Rewrite every line from the one containing "Open the 'this web' search scope dropdown" down to and including the one containing "Open the Home", keeping the items and shifting each coordinate in the answers up by 52.

※

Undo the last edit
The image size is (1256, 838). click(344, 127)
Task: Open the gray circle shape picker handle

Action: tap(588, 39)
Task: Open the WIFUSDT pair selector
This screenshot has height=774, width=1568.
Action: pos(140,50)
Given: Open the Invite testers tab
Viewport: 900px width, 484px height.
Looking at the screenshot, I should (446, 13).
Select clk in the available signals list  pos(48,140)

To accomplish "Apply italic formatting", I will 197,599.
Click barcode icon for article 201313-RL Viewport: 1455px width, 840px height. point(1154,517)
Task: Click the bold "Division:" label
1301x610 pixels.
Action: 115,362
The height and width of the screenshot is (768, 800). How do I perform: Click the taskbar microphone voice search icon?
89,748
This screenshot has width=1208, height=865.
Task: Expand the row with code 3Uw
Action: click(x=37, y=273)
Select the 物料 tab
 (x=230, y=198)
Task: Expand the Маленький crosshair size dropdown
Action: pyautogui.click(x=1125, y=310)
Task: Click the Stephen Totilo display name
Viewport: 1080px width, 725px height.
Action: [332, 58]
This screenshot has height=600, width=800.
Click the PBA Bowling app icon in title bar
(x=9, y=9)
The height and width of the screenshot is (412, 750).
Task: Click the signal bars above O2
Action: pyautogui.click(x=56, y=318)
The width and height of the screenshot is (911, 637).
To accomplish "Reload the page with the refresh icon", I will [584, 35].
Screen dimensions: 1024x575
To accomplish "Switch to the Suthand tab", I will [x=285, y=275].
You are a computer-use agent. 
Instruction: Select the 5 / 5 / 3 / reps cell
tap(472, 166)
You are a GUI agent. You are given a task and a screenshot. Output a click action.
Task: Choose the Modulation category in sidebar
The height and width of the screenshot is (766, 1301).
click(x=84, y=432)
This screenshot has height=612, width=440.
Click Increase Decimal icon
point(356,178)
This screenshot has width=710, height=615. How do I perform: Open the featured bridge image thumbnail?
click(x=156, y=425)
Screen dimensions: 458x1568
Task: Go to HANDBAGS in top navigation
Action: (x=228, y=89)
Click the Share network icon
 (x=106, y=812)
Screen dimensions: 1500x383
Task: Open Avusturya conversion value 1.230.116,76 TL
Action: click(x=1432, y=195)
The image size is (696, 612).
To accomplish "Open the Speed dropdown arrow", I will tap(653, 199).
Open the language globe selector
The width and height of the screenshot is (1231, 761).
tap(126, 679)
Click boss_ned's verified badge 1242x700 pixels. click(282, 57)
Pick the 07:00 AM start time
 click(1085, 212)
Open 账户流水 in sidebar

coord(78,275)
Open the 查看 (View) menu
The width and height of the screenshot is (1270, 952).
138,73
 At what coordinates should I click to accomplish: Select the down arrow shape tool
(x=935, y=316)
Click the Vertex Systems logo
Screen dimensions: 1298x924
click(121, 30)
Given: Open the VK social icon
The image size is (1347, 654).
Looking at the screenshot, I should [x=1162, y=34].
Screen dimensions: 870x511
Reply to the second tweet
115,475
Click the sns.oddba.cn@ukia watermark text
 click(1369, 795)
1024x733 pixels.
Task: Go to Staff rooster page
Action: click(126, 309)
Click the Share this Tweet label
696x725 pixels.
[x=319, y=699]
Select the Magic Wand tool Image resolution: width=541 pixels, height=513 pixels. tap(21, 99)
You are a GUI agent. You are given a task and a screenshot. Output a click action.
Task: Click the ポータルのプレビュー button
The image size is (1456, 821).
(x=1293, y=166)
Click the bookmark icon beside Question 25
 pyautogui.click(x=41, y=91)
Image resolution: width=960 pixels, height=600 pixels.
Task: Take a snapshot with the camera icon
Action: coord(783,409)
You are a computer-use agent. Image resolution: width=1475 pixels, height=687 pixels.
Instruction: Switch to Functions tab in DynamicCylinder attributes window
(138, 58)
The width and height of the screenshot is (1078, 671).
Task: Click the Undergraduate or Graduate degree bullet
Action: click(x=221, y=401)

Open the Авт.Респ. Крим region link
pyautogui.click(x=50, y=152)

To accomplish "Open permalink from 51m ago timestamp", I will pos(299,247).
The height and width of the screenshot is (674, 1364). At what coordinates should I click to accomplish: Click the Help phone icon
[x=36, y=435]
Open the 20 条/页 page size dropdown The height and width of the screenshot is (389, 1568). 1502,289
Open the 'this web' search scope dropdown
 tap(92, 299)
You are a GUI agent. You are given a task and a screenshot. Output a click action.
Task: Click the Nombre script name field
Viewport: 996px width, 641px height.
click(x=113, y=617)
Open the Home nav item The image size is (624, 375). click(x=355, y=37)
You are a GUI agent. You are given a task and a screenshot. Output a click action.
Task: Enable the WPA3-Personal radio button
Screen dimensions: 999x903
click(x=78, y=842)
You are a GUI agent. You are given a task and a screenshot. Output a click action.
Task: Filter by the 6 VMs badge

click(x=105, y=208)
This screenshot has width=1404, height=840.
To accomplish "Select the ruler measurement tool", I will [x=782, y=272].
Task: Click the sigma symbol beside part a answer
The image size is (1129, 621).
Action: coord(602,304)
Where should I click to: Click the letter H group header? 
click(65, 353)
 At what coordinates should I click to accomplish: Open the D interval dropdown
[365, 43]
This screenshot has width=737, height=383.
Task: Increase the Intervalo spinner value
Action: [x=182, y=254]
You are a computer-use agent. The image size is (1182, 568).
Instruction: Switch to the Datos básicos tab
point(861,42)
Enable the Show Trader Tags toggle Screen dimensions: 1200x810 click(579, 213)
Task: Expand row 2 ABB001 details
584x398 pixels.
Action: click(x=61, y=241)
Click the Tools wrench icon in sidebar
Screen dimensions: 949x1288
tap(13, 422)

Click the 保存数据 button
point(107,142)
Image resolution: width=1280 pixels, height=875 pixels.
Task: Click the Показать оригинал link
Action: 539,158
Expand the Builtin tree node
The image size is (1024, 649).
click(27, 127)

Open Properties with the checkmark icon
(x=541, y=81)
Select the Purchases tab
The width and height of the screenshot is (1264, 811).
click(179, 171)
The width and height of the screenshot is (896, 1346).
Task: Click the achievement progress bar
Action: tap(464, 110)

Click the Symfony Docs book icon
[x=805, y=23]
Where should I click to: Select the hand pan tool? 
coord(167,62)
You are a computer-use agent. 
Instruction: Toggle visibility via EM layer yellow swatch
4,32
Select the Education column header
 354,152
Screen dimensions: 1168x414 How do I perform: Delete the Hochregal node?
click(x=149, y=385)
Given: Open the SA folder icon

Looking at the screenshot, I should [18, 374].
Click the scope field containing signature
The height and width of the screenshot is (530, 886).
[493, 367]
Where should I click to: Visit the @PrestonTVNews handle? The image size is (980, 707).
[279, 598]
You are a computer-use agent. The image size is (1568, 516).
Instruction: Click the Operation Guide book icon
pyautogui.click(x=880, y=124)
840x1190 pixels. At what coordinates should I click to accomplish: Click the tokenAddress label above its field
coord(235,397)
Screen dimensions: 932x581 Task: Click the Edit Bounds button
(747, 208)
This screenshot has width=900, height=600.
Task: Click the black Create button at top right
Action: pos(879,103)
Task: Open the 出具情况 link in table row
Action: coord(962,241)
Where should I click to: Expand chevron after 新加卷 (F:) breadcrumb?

※

Exercise output:
Open the 'this web' search scope dropdown
 tap(144, 351)
You are a GUI agent. You are given a task and a screenshot. Output a click action.
Task: Click the Nombre script name field
Viewport: 996px width, 641px height.
click(x=165, y=669)
Open the Home nav item The image size is (624, 375). click(x=407, y=89)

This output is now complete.